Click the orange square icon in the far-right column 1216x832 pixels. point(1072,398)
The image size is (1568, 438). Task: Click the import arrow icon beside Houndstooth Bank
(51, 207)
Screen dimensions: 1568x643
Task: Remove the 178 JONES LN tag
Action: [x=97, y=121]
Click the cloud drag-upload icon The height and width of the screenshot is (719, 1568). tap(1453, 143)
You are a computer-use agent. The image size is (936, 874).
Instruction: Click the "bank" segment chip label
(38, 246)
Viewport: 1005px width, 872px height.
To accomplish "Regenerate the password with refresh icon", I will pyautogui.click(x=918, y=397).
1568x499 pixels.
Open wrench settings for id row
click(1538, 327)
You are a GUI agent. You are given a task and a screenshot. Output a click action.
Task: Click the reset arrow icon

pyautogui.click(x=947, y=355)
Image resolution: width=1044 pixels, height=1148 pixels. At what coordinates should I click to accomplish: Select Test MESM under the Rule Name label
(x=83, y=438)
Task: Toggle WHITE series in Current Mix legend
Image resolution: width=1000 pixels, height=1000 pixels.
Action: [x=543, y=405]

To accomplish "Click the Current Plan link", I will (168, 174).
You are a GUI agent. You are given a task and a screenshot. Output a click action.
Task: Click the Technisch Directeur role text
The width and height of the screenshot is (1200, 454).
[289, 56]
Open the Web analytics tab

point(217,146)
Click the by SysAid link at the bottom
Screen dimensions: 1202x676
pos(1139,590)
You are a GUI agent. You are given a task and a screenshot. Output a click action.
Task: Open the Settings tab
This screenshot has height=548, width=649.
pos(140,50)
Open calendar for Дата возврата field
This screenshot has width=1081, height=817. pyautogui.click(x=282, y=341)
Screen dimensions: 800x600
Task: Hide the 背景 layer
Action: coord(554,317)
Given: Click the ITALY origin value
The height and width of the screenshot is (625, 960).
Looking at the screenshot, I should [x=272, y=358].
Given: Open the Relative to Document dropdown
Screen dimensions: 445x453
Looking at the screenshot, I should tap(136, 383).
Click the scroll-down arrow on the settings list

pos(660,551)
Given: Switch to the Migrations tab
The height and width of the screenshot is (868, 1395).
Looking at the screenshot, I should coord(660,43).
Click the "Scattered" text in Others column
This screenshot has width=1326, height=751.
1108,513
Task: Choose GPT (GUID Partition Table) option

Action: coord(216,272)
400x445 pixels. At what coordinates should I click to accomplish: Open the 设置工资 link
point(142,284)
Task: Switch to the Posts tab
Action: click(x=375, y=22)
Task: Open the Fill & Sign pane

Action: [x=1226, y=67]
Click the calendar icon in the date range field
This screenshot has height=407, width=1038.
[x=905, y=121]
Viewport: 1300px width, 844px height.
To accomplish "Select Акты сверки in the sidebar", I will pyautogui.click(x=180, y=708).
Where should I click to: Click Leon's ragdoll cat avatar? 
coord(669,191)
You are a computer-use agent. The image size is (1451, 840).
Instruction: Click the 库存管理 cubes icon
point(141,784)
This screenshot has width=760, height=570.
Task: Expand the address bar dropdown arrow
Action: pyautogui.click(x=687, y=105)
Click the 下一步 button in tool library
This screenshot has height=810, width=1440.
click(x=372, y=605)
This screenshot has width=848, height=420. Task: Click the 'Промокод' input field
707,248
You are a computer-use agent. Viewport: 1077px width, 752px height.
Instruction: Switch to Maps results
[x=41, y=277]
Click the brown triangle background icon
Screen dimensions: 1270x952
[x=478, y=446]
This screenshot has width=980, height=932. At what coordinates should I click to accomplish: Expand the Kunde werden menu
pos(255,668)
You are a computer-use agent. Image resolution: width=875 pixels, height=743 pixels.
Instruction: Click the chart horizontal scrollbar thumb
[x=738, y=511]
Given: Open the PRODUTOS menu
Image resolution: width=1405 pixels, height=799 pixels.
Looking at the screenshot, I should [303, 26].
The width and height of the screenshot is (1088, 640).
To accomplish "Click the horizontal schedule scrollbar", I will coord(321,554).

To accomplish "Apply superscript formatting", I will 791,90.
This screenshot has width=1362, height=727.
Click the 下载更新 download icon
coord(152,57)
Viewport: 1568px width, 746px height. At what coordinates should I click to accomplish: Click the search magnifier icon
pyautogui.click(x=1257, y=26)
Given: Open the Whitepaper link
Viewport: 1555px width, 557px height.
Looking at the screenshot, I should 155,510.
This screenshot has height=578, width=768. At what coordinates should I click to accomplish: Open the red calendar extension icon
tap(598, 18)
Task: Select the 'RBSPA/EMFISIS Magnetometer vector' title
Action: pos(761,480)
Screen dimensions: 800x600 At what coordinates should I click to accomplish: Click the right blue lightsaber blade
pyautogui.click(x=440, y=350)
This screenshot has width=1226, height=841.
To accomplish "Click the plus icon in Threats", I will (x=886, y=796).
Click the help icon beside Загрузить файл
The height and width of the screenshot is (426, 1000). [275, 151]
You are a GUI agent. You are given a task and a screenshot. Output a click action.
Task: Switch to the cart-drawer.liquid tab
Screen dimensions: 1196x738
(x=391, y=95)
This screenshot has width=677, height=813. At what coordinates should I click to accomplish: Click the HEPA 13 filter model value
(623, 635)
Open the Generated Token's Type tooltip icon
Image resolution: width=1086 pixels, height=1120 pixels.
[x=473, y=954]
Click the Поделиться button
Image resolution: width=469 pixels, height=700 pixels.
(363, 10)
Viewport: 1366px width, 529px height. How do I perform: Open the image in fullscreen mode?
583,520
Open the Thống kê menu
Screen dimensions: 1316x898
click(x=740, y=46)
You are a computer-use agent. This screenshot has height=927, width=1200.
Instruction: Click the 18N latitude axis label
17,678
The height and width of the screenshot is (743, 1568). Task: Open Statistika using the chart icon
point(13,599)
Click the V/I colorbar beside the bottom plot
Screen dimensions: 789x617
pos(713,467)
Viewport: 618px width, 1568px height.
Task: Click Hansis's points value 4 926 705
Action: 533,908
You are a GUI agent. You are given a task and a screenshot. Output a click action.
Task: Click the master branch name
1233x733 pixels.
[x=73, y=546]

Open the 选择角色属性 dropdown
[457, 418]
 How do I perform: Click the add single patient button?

· · · ·

The lines from the one holding "The height and width of the screenshot is (743, 1568)." to the end of the entries are to be repeated exactly, with both ends included and nothing else.

The height and width of the screenshot is (743, 1568). Task: Open Statistika using the chart icon
point(13,599)
Click the V/I colorbar beside the bottom plot
Screen dimensions: 789x617
pos(713,467)
Viewport: 618px width, 1568px height.
Task: Click Hansis's points value 4 926 705
Action: 533,908
You are a GUI agent. You are given a task and a screenshot. Output a click action.
Task: Click the master branch name
1233x733 pixels.
[x=73, y=546]

Open the 选择角色属性 dropdown
[457, 418]
 How do I perform: Click the add single patient button?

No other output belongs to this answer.